(Dataset items)
>>>

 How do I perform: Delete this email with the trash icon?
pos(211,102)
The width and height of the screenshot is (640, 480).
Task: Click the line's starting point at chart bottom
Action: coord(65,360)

<<<

Exactly as shown above, return all of the entries.

 How do I perform: Delete this email with the trash icon?
pos(211,102)
The width and height of the screenshot is (640, 480).
Task: Click the line's starting point at chart bottom
Action: coord(65,360)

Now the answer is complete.